- _Exercise_: Repeat the records. Each line must match exactly.

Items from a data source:
-.-.-
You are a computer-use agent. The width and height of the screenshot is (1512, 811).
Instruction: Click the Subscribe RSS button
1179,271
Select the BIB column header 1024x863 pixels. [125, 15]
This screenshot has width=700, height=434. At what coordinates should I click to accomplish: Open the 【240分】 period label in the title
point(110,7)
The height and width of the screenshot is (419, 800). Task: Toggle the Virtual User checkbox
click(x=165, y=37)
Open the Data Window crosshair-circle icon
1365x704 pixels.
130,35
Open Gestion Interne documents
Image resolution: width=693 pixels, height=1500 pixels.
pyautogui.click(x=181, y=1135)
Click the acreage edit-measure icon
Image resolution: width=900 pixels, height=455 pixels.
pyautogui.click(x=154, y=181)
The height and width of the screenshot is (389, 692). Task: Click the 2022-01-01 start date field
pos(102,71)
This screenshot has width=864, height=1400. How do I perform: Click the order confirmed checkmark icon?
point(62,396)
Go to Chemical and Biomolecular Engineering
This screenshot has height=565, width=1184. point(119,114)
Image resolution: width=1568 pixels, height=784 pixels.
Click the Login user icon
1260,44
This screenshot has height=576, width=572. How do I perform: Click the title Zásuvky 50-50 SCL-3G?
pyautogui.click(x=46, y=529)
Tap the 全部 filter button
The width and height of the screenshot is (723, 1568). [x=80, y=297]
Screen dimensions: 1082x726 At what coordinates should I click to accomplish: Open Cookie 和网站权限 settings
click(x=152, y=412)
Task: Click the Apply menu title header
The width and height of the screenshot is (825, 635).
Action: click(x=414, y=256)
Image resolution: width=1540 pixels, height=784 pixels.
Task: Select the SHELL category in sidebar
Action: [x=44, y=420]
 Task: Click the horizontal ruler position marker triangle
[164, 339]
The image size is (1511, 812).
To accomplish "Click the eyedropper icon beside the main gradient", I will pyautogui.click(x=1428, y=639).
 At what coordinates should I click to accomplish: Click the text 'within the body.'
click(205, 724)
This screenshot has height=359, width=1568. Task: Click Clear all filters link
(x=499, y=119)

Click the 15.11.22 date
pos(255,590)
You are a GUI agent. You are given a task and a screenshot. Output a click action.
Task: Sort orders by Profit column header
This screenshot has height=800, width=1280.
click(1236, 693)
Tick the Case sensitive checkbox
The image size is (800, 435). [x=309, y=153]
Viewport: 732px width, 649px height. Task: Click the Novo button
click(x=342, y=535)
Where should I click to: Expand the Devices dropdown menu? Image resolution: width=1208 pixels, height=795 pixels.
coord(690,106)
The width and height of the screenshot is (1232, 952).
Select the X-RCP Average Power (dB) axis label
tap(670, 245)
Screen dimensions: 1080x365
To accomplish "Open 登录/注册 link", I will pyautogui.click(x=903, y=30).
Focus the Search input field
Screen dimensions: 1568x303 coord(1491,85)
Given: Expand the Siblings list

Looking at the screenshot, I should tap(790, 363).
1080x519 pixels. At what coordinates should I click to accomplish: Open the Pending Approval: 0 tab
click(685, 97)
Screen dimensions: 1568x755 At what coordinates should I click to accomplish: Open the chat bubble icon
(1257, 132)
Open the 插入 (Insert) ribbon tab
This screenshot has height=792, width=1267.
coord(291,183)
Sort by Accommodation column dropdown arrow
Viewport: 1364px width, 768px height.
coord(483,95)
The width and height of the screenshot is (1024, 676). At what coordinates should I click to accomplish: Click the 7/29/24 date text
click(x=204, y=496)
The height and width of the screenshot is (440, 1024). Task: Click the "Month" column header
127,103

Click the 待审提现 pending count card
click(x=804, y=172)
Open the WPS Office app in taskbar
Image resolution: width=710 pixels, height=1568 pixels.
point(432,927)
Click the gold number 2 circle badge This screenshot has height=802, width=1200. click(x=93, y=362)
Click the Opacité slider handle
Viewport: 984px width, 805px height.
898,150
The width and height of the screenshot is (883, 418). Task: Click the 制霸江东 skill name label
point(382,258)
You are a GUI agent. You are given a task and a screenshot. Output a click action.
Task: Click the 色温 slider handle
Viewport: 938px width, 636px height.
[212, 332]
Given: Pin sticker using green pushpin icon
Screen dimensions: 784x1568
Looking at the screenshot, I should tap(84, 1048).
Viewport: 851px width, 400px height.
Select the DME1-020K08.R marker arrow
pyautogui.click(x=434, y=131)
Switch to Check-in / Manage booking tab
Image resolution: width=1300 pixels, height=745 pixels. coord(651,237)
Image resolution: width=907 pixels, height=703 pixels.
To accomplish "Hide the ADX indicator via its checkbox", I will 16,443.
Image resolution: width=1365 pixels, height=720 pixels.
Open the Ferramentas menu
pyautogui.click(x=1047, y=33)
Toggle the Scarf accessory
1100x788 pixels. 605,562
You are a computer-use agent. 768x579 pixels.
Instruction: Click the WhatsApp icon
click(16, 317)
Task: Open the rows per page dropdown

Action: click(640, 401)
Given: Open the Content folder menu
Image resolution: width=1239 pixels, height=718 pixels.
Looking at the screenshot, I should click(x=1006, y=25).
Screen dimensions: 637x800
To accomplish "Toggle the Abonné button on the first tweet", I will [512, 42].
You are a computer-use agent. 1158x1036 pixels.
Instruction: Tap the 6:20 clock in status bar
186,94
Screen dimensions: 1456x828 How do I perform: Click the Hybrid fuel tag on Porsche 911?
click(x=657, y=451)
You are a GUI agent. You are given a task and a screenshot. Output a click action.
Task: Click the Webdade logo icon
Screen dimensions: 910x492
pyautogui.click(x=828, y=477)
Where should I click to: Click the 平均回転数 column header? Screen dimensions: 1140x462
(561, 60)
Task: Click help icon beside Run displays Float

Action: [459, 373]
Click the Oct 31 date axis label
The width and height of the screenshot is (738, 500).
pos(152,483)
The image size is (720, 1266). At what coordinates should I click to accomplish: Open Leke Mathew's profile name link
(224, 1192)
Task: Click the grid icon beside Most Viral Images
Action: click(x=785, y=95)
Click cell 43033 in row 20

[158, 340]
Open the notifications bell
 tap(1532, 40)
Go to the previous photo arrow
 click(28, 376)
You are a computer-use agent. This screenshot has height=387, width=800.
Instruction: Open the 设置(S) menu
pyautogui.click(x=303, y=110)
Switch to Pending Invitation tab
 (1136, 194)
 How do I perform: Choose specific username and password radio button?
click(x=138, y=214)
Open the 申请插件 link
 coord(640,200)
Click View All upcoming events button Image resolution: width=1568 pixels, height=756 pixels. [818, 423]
-.-.-
- _Solution to the problem_:
You are a computer-use agent. The width and height of the screenshot is (1512, 811).
Instruction: Click the Subscribe RSS button
1179,271
Select the BIB column header 1024x863 pixels. [125, 15]
This screenshot has width=700, height=434. At what coordinates should I click to accomplish: Open the 【240分】 period label in the title
point(110,7)
The height and width of the screenshot is (419, 800). Task: Toggle the Virtual User checkbox
click(x=165, y=37)
Open the Data Window crosshair-circle icon
1365x704 pixels.
130,35
Open Gestion Interne documents
Image resolution: width=693 pixels, height=1500 pixels.
pyautogui.click(x=181, y=1135)
Click the acreage edit-measure icon
Image resolution: width=900 pixels, height=455 pixels.
pyautogui.click(x=154, y=181)
The height and width of the screenshot is (389, 692). Task: Click the 2022-01-01 start date field
pos(102,71)
This screenshot has width=864, height=1400. How do I perform: Click the order confirmed checkmark icon?
point(62,396)
Go to Chemical and Biomolecular Engineering
This screenshot has height=565, width=1184. point(119,114)
Image resolution: width=1568 pixels, height=784 pixels.
Click the Login user icon
1260,44
This screenshot has height=576, width=572. How do I perform: Click the title Zásuvky 50-50 SCL-3G?
pyautogui.click(x=46, y=529)
Tap the 全部 filter button
The width and height of the screenshot is (723, 1568). [x=80, y=297]
Screen dimensions: 1082x726 At what coordinates should I click to accomplish: Open Cookie 和网站权限 settings
click(x=152, y=412)
Task: Click the Apply menu title header
The width and height of the screenshot is (825, 635).
Action: click(x=414, y=256)
Image resolution: width=1540 pixels, height=784 pixels.
Task: Select the SHELL category in sidebar
Action: [x=44, y=420]
 Task: Click the horizontal ruler position marker triangle
[164, 339]
The image size is (1511, 812).
To accomplish "Click the eyedropper icon beside the main gradient", I will pyautogui.click(x=1428, y=639).
 At what coordinates should I click to accomplish: Click the text 'within the body.'
click(205, 724)
This screenshot has height=359, width=1568. Task: Click Clear all filters link
(x=499, y=119)

Click the 15.11.22 date
pos(255,590)
You are a GUI agent. You are given a task and a screenshot. Output a click action.
Task: Sort orders by Profit column header
This screenshot has height=800, width=1280.
click(1236, 693)
Tick the Case sensitive checkbox
The image size is (800, 435). [x=309, y=153]
Viewport: 732px width, 649px height. Task: Click the Novo button
click(x=342, y=535)
Where should I click to: Expand the Devices dropdown menu? Image resolution: width=1208 pixels, height=795 pixels.
coord(690,106)
The width and height of the screenshot is (1232, 952).
Select the X-RCP Average Power (dB) axis label
tap(670, 245)
Screen dimensions: 1080x365
To accomplish "Open 登录/注册 link", I will pyautogui.click(x=903, y=30).
Focus the Search input field
Screen dimensions: 1568x303 coord(1491,85)
Given: Expand the Siblings list

Looking at the screenshot, I should tap(790, 363).
1080x519 pixels. At what coordinates should I click to accomplish: Open the Pending Approval: 0 tab
click(685, 97)
Screen dimensions: 1568x755 At what coordinates should I click to accomplish: Open the chat bubble icon
(1257, 132)
Open the 插入 (Insert) ribbon tab
This screenshot has height=792, width=1267.
coord(291,183)
Sort by Accommodation column dropdown arrow
Viewport: 1364px width, 768px height.
coord(483,95)
The width and height of the screenshot is (1024, 676). At what coordinates should I click to accomplish: Click the 7/29/24 date text
click(x=204, y=496)
The height and width of the screenshot is (440, 1024). Task: Click the "Month" column header
127,103

Click the 待审提现 pending count card
click(x=804, y=172)
Open the WPS Office app in taskbar
Image resolution: width=710 pixels, height=1568 pixels.
point(432,927)
Click the gold number 2 circle badge This screenshot has height=802, width=1200. click(x=93, y=362)
Click the Opacité slider handle
Viewport: 984px width, 805px height.
898,150
The width and height of the screenshot is (883, 418). Task: Click the 制霸江东 skill name label
point(382,258)
You are a GUI agent. You are given a task and a screenshot. Output a click action.
Task: Click the 色温 slider handle
Viewport: 938px width, 636px height.
[212, 332]
Given: Pin sticker using green pushpin icon
Screen dimensions: 784x1568
Looking at the screenshot, I should tap(84, 1048).
Viewport: 851px width, 400px height.
Select the DME1-020K08.R marker arrow
pyautogui.click(x=434, y=131)
Switch to Check-in / Manage booking tab
Image resolution: width=1300 pixels, height=745 pixels. coord(651,237)
Image resolution: width=907 pixels, height=703 pixels.
To accomplish "Hide the ADX indicator via its checkbox", I will 16,443.
Image resolution: width=1365 pixels, height=720 pixels.
Open the Ferramentas menu
pyautogui.click(x=1047, y=33)
Toggle the Scarf accessory
1100x788 pixels. 605,562
You are a computer-use agent. 768x579 pixels.
Instruction: Click the WhatsApp icon
click(16, 317)
Task: Open the rows per page dropdown

Action: click(640, 401)
Given: Open the Content folder menu
Image resolution: width=1239 pixels, height=718 pixels.
Looking at the screenshot, I should click(x=1006, y=25).
Screen dimensions: 637x800
To accomplish "Toggle the Abonné button on the first tweet", I will [512, 42].
You are a computer-use agent. 1158x1036 pixels.
Instruction: Tap the 6:20 clock in status bar
186,94
Screen dimensions: 1456x828 How do I perform: Click the Hybrid fuel tag on Porsche 911?
click(x=657, y=451)
You are a GUI agent. You are given a task and a screenshot. Output a click action.
Task: Click the Webdade logo icon
Screen dimensions: 910x492
pyautogui.click(x=828, y=477)
Where should I click to: Click the 平均回転数 column header? Screen dimensions: 1140x462
(561, 60)
Task: Click help icon beside Run displays Float

Action: [459, 373]
Click the Oct 31 date axis label
The width and height of the screenshot is (738, 500).
pos(152,483)
The image size is (720, 1266). At what coordinates should I click to accomplish: Open Leke Mathew's profile name link
(224, 1192)
Task: Click the grid icon beside Most Viral Images
Action: click(x=785, y=95)
Click cell 43033 in row 20

[158, 340]
Open the notifications bell
 tap(1532, 40)
Go to the previous photo arrow
 click(28, 376)
You are a computer-use agent. This screenshot has height=387, width=800.
Instruction: Open the 设置(S) menu
pyautogui.click(x=303, y=110)
Switch to Pending Invitation tab
 (1136, 194)
 How do I perform: Choose specific username and password radio button?
click(x=138, y=214)
Open the 申请插件 link
 coord(640,200)
Click View All upcoming events button Image resolution: width=1568 pixels, height=756 pixels. [818, 423]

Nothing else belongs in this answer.